Proofreading and what's wrong with the heapq module

Consider the following problem:

you have a large book you would like to proofread, with many chapters (100+) and a few men (4) at your disposal. How would you distribute the chapters among the men, considering that each proofreader must get whole chapters?

Well, the obvious solution is just divide the number of chapters by the number of men, and give each proofreader an appropriate number of (randomly picked?) chapters. But what if the chapters or of varying length? Well, you could just distribute them randomly, but that just doesn’t feel right now does it?

I was asked by a friend to help him write a script to solve this, and quite quickly I came up with the solution:

Sort the chapters according to length (number of words), in descending order.

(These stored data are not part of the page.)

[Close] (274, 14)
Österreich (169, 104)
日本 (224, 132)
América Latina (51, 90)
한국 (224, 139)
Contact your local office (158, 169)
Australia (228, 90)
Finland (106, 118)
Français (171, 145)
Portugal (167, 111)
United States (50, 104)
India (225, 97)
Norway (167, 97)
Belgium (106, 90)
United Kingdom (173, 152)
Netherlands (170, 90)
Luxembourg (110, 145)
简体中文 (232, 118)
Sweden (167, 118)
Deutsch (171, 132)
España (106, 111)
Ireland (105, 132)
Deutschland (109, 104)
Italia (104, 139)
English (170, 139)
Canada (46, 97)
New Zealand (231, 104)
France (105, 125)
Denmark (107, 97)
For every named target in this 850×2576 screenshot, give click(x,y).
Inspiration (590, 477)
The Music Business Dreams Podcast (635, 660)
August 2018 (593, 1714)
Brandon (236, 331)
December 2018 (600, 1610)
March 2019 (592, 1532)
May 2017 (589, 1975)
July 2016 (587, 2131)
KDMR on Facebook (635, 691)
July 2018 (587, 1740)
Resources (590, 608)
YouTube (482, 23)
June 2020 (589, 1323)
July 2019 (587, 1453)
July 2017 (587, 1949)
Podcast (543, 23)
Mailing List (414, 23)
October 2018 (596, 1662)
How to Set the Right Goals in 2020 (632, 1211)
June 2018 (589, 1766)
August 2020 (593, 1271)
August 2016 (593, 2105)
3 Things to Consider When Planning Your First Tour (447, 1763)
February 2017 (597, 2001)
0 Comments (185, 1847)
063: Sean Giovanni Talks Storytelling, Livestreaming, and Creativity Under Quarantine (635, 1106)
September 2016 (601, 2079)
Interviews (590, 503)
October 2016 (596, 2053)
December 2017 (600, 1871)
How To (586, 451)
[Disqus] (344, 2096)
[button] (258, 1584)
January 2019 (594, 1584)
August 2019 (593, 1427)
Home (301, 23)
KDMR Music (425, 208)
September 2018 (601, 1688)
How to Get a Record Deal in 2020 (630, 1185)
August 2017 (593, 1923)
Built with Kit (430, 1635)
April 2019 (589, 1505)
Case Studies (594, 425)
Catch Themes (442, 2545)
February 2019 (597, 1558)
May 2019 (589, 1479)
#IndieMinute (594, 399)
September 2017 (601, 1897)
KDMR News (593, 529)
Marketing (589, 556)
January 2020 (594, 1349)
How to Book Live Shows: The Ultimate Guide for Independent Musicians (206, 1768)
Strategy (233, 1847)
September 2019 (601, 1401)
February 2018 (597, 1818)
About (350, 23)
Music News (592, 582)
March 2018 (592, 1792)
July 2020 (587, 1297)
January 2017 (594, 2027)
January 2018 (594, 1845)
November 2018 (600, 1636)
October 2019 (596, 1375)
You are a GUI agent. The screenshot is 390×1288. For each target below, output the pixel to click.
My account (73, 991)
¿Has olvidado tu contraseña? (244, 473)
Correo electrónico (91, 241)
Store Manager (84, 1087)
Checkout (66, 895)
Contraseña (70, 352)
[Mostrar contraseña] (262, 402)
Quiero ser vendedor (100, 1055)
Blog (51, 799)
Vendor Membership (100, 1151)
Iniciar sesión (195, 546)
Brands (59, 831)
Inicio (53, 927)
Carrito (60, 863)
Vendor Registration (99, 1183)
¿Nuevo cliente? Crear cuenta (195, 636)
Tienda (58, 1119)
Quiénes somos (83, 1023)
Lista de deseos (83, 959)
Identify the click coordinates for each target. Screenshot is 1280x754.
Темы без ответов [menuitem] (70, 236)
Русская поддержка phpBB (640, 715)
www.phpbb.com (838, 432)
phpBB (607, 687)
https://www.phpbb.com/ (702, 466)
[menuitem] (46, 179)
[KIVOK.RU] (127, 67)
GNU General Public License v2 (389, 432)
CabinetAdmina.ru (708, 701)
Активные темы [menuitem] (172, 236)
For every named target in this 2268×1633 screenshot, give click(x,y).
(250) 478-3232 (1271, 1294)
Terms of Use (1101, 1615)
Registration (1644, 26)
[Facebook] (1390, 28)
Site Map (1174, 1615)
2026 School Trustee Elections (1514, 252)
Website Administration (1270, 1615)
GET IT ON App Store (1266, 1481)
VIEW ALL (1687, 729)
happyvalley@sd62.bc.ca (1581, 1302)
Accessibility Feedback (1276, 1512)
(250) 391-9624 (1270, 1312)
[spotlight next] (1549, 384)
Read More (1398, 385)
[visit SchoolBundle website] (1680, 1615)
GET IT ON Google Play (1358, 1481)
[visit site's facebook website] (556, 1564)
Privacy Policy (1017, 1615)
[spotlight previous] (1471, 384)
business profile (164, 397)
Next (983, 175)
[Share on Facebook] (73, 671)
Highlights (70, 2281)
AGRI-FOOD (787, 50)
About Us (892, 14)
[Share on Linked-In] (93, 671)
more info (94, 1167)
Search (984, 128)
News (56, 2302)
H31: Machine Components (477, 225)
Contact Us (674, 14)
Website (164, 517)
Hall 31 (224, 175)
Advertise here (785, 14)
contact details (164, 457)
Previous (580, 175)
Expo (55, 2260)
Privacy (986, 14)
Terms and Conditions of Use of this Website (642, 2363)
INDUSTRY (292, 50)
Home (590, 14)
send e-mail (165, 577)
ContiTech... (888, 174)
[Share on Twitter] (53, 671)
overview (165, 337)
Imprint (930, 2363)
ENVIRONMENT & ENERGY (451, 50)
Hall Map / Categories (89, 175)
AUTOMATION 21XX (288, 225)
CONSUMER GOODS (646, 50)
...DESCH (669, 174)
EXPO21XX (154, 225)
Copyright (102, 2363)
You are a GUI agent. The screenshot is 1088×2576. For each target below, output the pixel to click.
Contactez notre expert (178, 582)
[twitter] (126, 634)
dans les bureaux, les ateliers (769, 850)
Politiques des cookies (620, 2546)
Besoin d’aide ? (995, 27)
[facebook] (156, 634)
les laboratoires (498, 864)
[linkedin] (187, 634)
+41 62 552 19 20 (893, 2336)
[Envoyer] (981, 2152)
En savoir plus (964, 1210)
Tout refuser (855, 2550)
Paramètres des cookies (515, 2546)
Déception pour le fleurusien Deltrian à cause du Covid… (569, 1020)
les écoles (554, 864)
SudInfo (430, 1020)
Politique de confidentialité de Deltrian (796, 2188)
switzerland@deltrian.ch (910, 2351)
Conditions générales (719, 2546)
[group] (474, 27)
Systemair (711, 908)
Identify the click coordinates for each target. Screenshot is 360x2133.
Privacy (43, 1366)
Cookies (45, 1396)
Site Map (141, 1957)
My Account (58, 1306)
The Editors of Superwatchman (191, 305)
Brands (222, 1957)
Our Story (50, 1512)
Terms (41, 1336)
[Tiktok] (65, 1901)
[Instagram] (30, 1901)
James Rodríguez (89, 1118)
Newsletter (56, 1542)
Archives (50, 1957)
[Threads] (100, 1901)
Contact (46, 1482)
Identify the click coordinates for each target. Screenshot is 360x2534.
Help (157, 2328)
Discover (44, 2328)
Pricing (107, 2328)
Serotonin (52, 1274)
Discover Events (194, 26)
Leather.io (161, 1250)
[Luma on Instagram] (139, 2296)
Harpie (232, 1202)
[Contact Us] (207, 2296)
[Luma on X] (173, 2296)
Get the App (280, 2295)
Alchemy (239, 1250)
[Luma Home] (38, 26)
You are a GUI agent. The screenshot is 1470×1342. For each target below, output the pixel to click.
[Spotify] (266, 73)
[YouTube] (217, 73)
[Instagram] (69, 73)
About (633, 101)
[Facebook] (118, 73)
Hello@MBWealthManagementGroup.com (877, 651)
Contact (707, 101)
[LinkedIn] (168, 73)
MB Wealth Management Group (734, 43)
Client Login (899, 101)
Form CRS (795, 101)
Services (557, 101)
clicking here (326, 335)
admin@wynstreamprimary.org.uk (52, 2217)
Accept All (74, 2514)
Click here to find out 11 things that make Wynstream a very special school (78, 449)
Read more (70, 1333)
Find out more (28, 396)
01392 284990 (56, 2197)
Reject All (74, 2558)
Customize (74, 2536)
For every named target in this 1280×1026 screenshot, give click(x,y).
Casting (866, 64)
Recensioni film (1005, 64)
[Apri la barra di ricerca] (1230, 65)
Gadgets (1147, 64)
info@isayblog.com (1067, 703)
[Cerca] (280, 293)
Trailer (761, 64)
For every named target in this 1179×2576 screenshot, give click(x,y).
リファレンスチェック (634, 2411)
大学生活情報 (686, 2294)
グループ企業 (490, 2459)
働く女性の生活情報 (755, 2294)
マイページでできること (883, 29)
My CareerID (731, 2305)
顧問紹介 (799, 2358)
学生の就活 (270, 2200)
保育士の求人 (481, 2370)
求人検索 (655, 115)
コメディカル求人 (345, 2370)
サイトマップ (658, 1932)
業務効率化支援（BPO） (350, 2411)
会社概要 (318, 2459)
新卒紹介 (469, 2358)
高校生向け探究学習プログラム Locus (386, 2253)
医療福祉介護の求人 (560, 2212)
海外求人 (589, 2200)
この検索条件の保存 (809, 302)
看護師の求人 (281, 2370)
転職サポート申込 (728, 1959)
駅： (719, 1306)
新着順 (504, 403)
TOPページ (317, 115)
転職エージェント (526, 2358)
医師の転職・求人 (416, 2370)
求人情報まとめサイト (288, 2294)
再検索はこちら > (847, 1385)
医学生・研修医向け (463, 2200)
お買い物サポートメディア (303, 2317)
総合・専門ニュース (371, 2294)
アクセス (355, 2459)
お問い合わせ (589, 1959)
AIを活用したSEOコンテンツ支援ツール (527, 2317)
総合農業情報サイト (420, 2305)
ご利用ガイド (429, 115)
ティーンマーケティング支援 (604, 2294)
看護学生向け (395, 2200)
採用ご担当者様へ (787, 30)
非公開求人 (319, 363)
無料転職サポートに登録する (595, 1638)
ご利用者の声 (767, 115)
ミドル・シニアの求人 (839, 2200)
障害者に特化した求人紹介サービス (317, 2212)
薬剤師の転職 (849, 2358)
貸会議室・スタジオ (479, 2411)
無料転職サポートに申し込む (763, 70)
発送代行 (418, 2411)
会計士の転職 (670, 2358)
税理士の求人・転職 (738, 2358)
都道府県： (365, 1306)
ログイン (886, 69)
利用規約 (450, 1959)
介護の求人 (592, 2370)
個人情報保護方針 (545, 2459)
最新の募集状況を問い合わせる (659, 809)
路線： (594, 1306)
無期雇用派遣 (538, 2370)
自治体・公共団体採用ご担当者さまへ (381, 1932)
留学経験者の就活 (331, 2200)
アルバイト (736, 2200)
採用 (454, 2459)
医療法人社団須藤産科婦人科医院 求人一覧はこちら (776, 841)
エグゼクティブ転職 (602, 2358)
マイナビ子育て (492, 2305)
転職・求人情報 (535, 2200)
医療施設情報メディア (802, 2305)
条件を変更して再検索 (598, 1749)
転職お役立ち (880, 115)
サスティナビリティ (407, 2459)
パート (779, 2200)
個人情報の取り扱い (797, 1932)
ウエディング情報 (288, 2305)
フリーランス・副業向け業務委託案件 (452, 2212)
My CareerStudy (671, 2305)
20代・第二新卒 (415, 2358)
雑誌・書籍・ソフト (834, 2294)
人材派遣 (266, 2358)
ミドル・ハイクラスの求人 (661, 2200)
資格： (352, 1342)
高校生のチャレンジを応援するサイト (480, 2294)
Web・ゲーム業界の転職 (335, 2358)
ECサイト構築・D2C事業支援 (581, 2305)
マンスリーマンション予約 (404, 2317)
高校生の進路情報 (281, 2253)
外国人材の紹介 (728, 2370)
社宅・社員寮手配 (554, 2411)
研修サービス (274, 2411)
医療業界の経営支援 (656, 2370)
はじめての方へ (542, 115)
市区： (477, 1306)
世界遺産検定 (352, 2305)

Keep the proofreaders in a sorted order. While there are still chapters left – get the next longest chapter, and give it to the proofreader with the least total length. Rearrange the proofreaders.

This algorithm is a greedy algorithm and is also regarded as the straightforward way to solve this problem.

Well, this seems simple enough – In the case where there are more then a few proofreaders – well, the obvious solution is to use a minimum heap. Using a minimum heap in python should be easy – just import the heapq module, use heapify and various other functions, just as you would use sort, and you are home free.

Not quite…

Turns out, that using the heapq module isn’t so easy as it seems, or at least not as quick and simple as I would like it to be. While you can sort list using your own compare function, and also providing a key-function, the heapq module sorts items using Python’s standard operators. This means, that to use heapq properly to sort an object according to some property, you have to write an object wrapper that has __lt__ and similar functions defined. All this coding could be saved, if heapq had a key argument that could be used, or any other method to control the comparisons.

And what about the proofreading you ask? Well, it worked. It divided the chapters quite evenly, although we did end up using sort() repeatedly, as the number of proofreaders was small and we did not want to overly complicate matters.

This again emphasizes a something I’ve come to discover – being able to write something quickly is usually more important then later being able to run it quickly. If you write something in an environment that allows for quick coding – later if speed is required you’ll be able to optimize it quickly, or even change the design or the basic algorithm.

This entry was posted in Algorithms, Programming Philosophy, Python and tagged , , , . Bookmark the permalink.

2 Responses to Proofreading and what's wrong with the heapq module

  1. lorg says:

    Reading back, I can see that repeated calls to min() would obviously be of better complexity. still, when you have less then 7 proofreaders, this doesn’t make much difference :)